We will use the sklearn package to do the PCA. Also, we will remove total_compensation, total_benefits, and total_salary, since we explicitly know these are related and PCA works best with independent variables. Also, let's scale the data, so that the total salary doesn't just wash out the signal.

In [9]:
from sklearn.preprocessing import scale
from sklearn.decomposition import PCA

fig = plt.figure(figsize=(6,4), dpi=1600)
ax = plt.subplot(111)

dfs = pd.DataFrame(scale(df[quantVar],with_std=True),columns=df[quantVar].columns)

dfResp = dfs['total_compensation']
#Remove as much collinearilty as possible
pred = [quantVar[i] for i in range(len(quantVar)) if quantVar[i]  not in ['total_compensation','total_salary','total_benefits']] 
dfPred = dfs[pred]

pca = PCA()

expVar = pca.explained_variance_ratio_
ax.set_ylabel('Perc. var. explained',fontsize=16,fontweight='bold')
ax.set_xlabel('Principal Component',fontsize=16,fontweight='bold')

Transform the data

Great, it looks like the first 3 PCs explain most of the variance.
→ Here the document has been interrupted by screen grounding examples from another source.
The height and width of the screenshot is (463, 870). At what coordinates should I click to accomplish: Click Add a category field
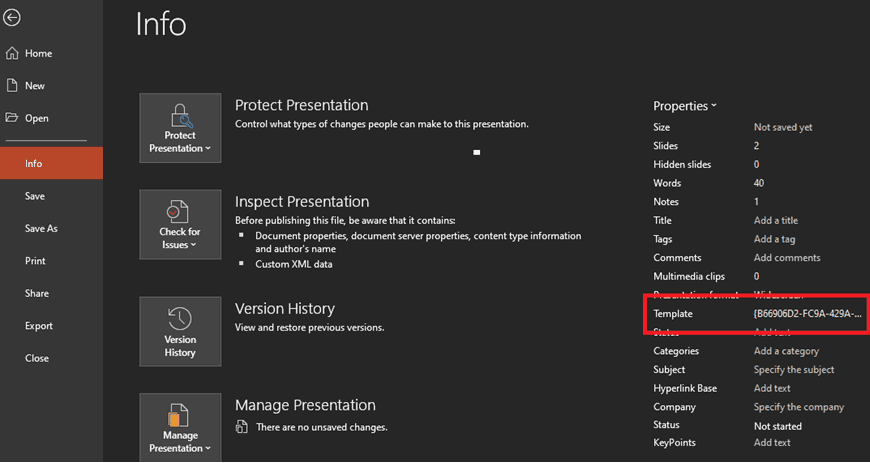[786, 351]
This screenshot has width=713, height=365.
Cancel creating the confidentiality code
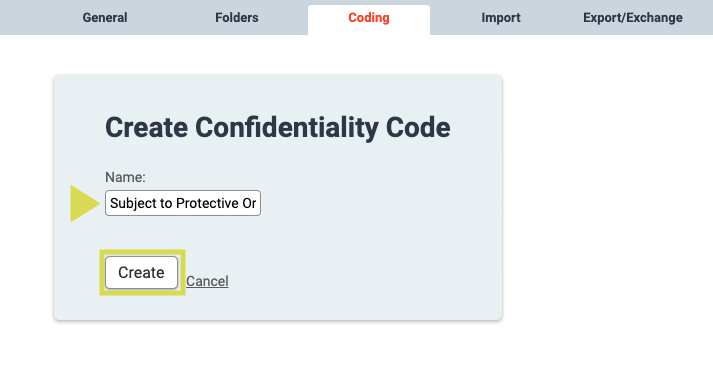tap(207, 281)
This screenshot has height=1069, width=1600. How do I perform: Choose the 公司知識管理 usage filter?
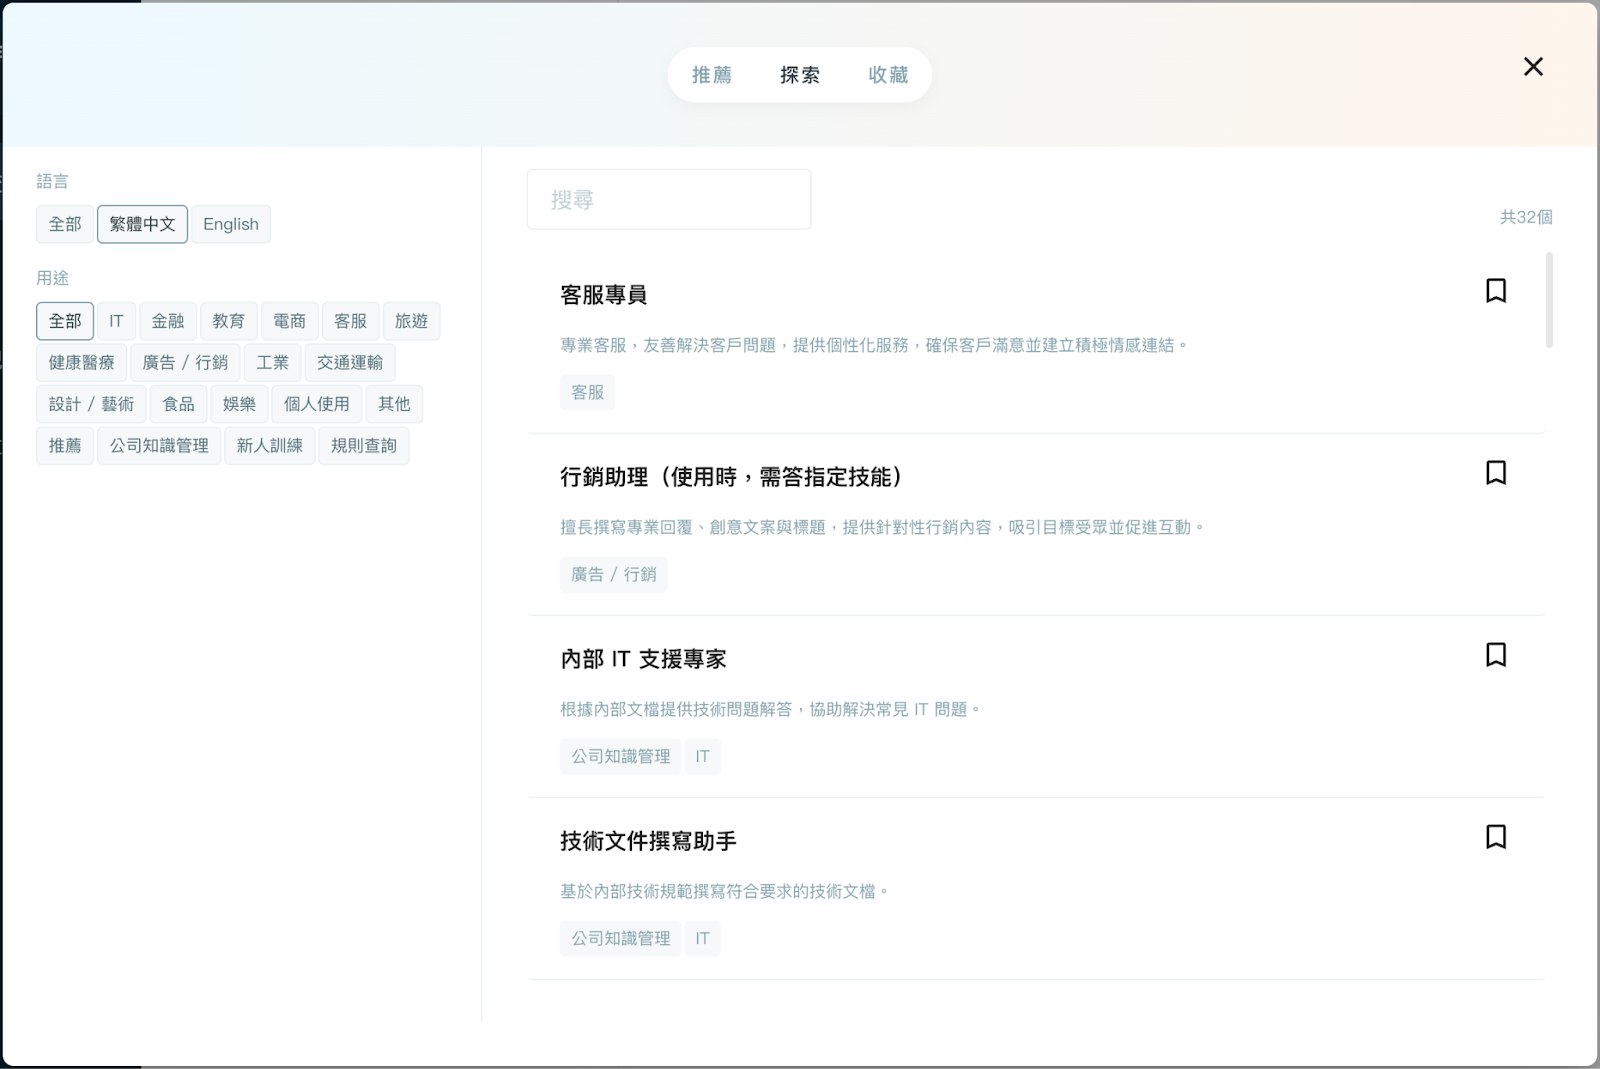(x=159, y=445)
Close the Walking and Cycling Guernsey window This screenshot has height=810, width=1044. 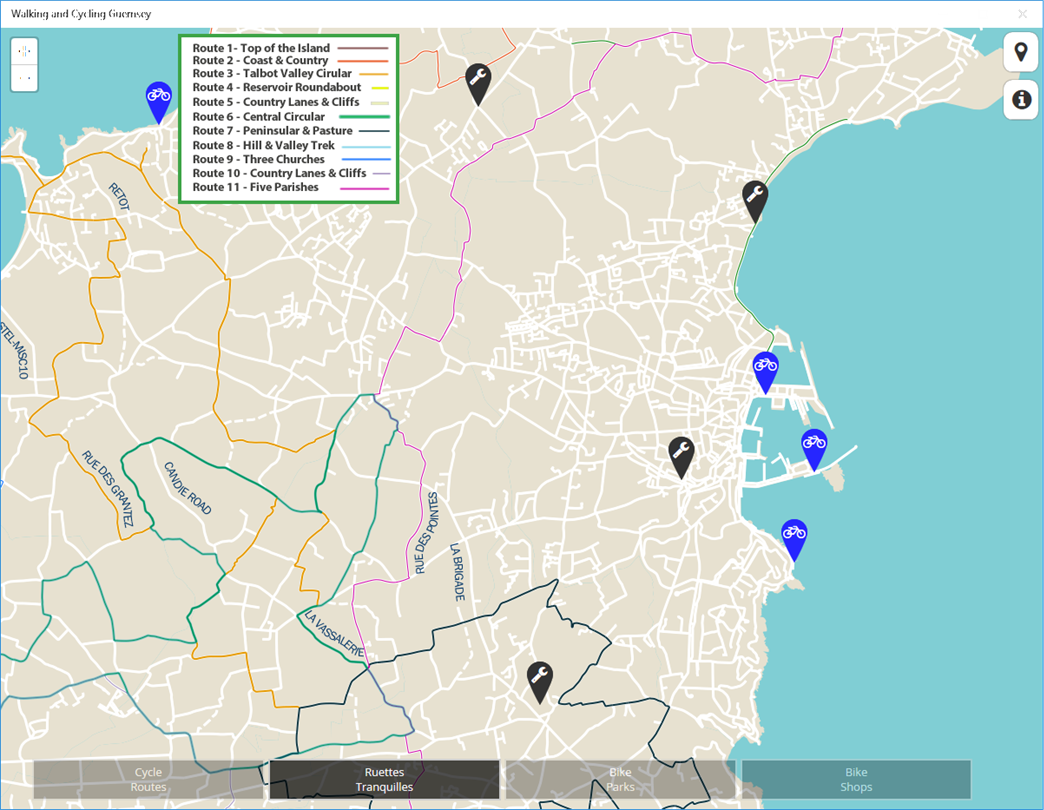click(1022, 14)
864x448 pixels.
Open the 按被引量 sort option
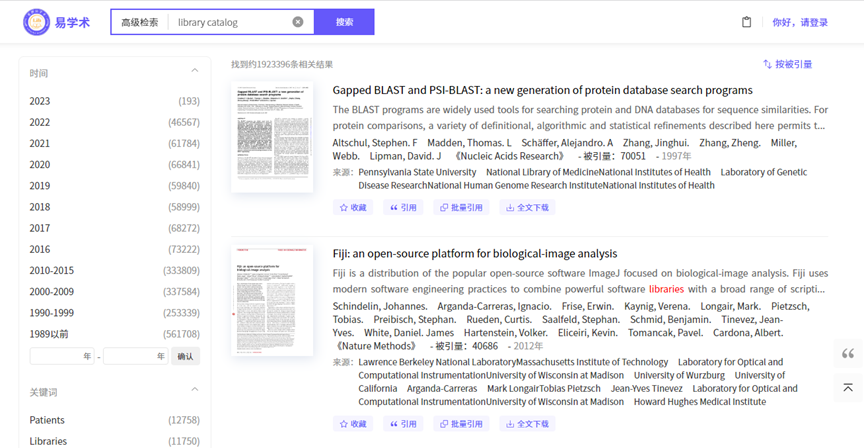pos(787,64)
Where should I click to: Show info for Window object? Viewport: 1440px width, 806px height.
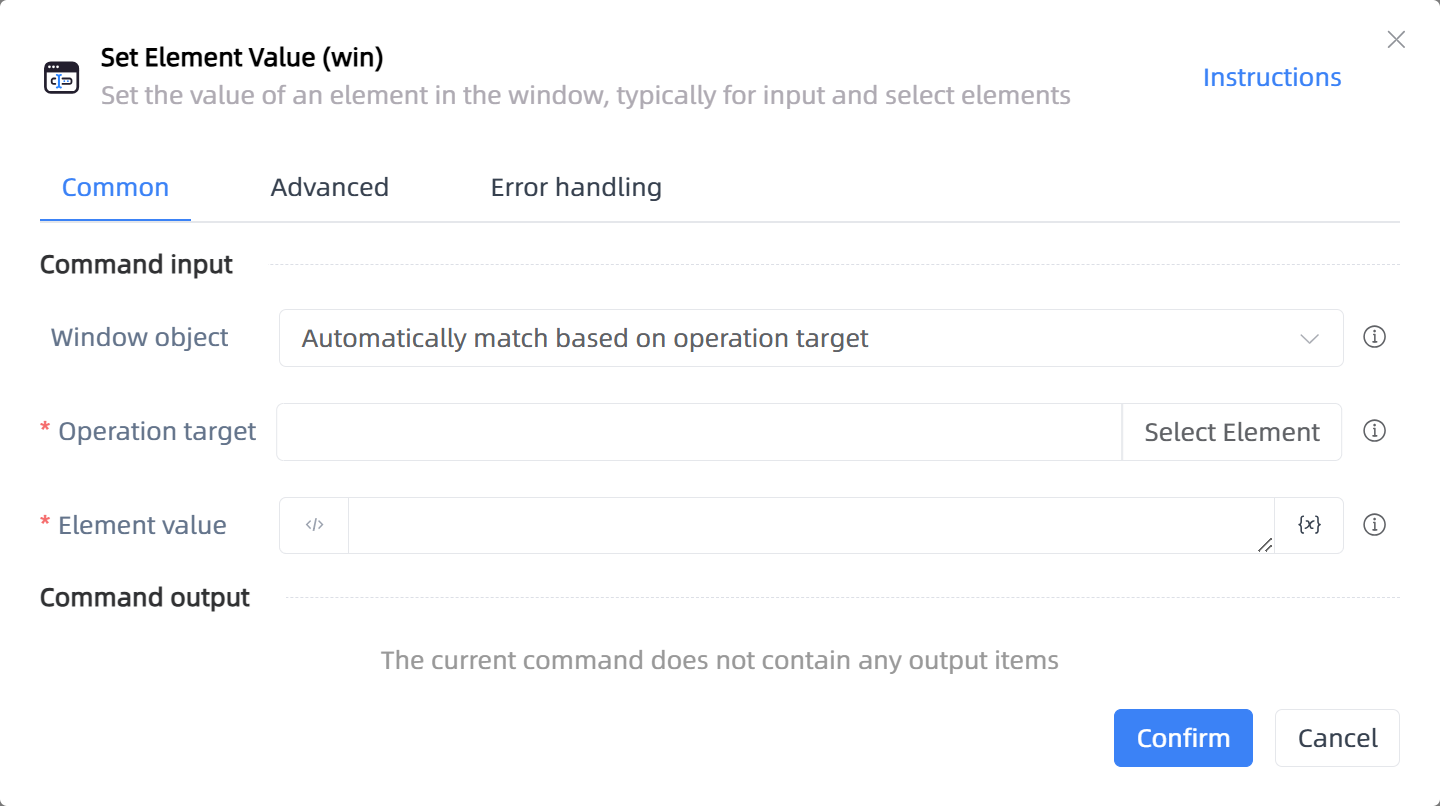[x=1375, y=337]
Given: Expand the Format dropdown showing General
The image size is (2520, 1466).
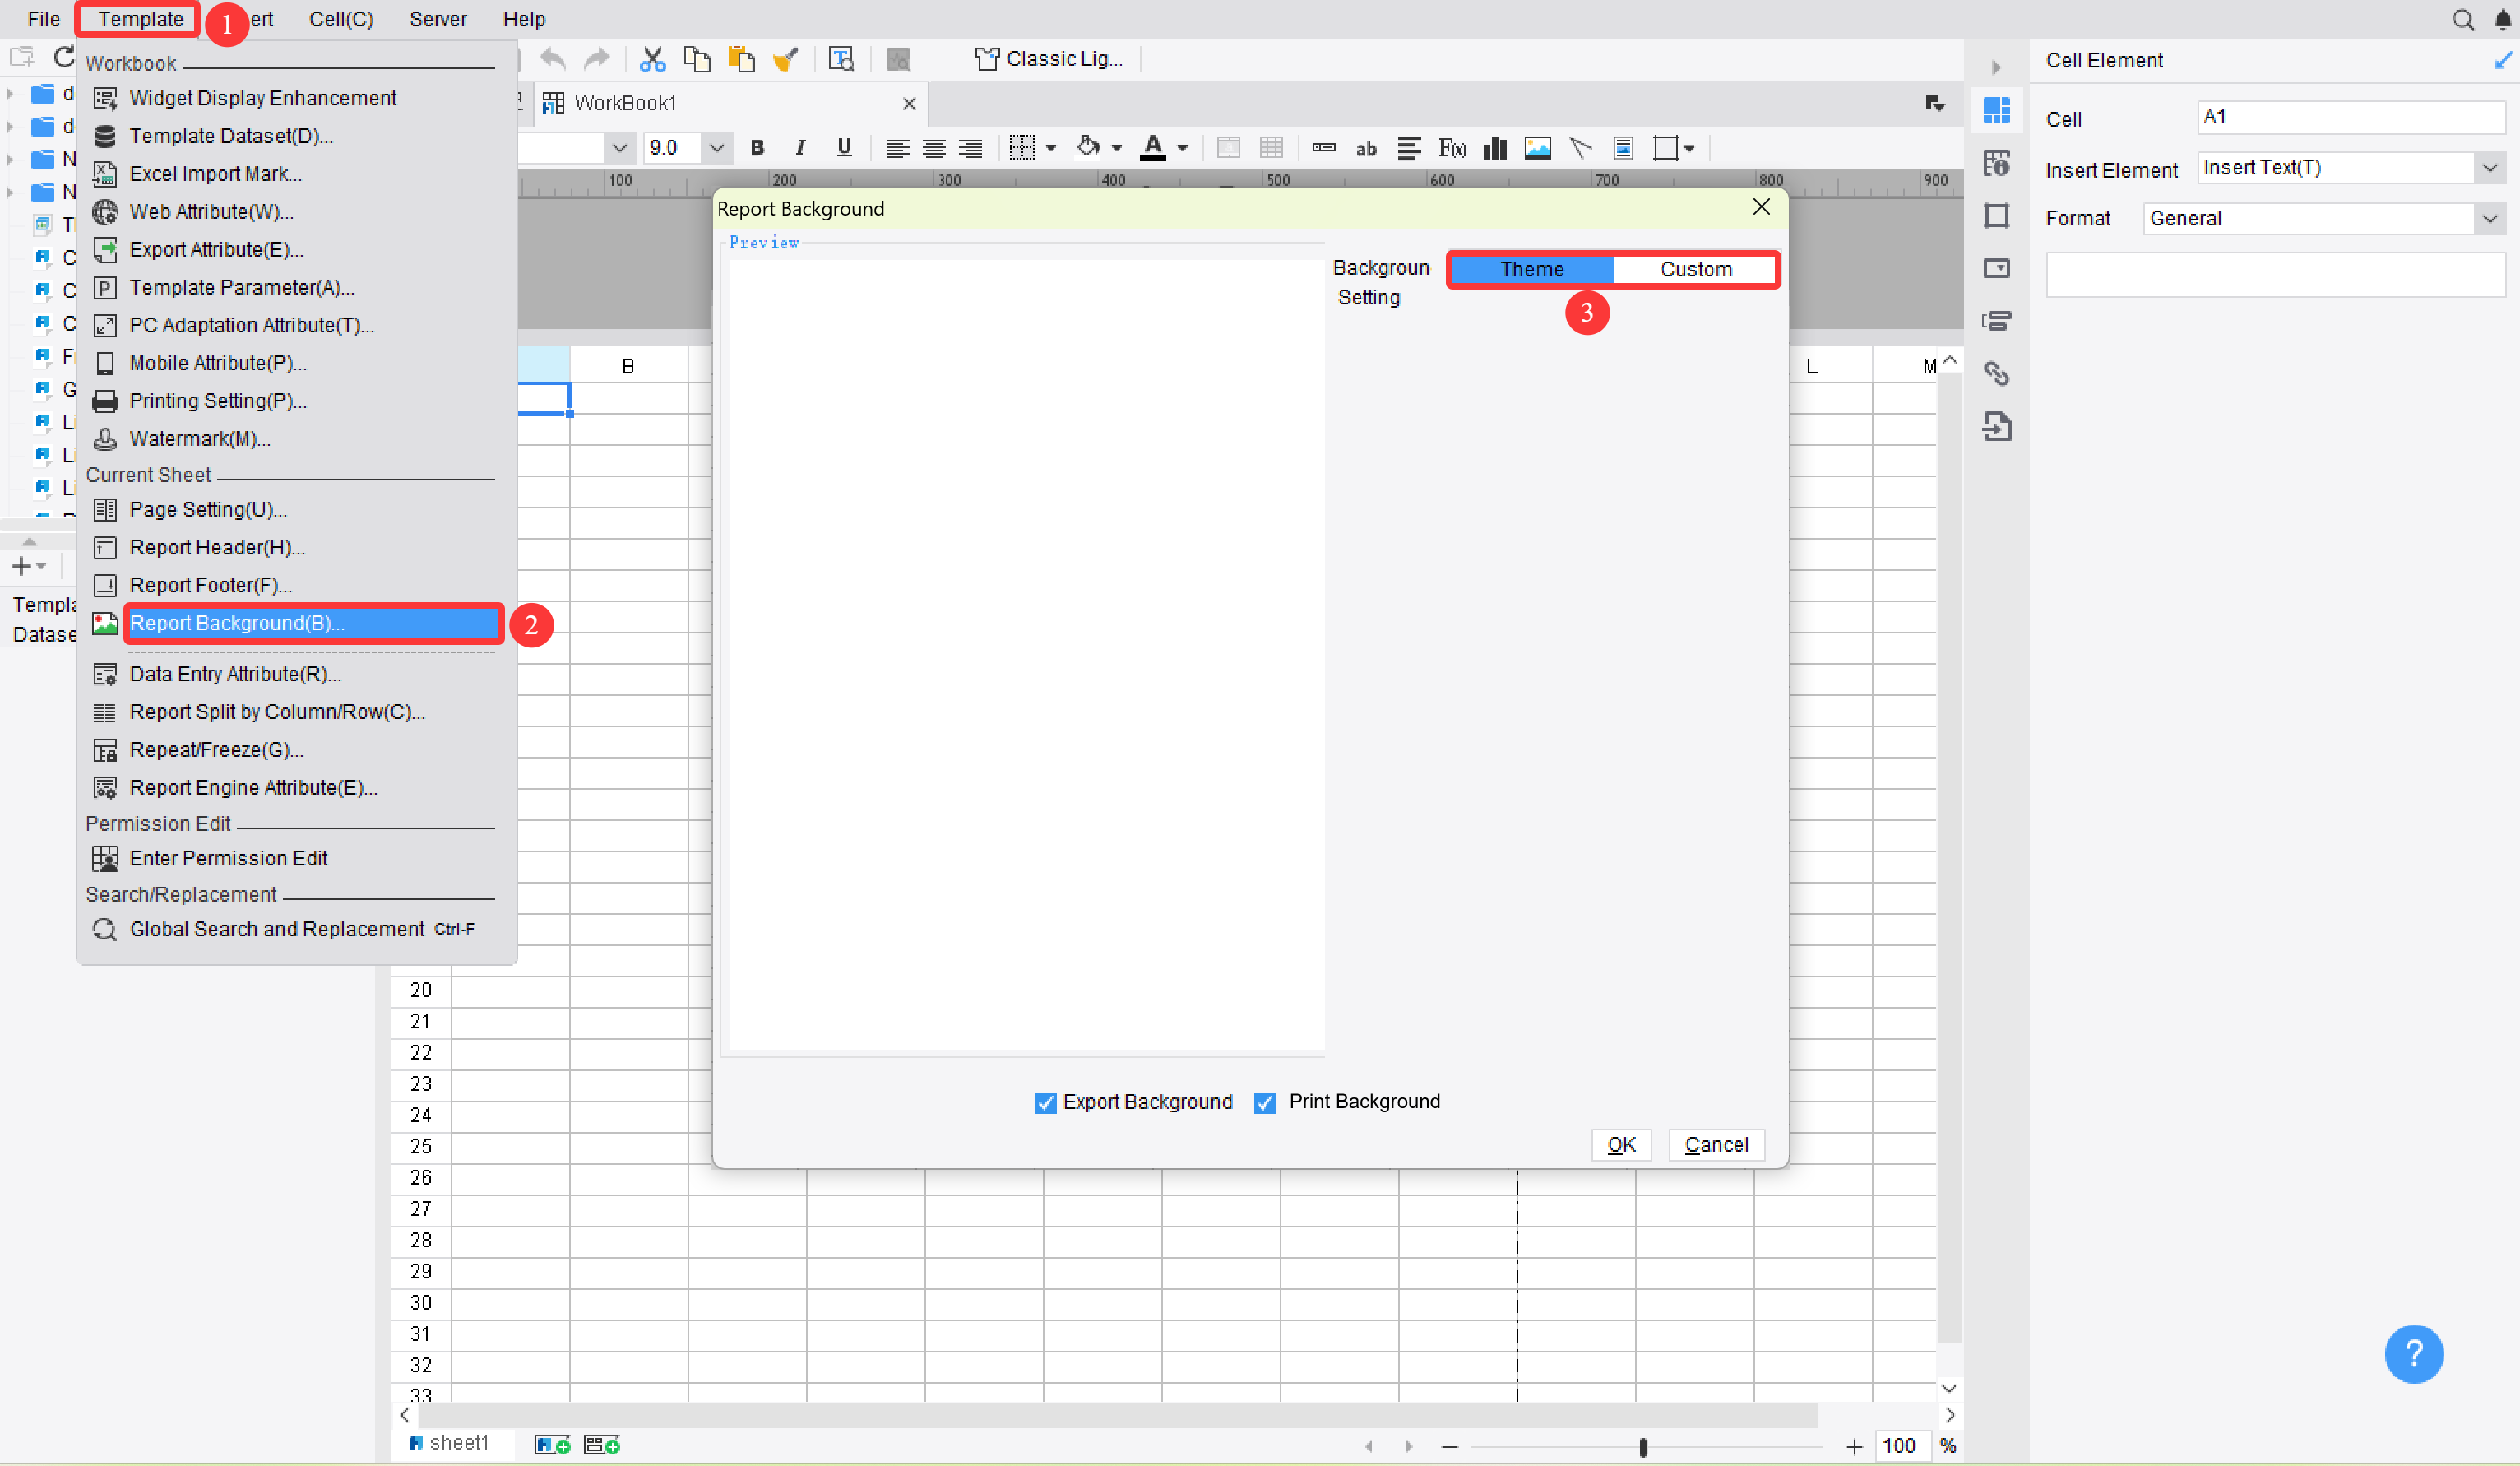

So now, let's express the data in terms of our shiny new PCs.

In [10]:
#New data in PC space
newData = pd.DataFrame(pca.transform(dfPred),columns=['PC' + str(i+1) for i in range(len(expVar))])

#Combine with original data to keep annotations, etc
newData = pd.concat([newData, df], axis=1)

Colorfully and interactively separated

Let's first do a plot between PC1 and PC2, the two axes of greatest variance. Also, we can encode data annotations by color to learn what drives differences between departments.

Hover over the points to see the department, job title, and a couple quantitative variables. I chose parks and rec (REC) and the fire department (FIR).

In [11]:
plotPCA(myData=newData,dpt1='REC', dpt2='FIR', xVar='PC1', yVar='PC2',legLoc='bottom_left')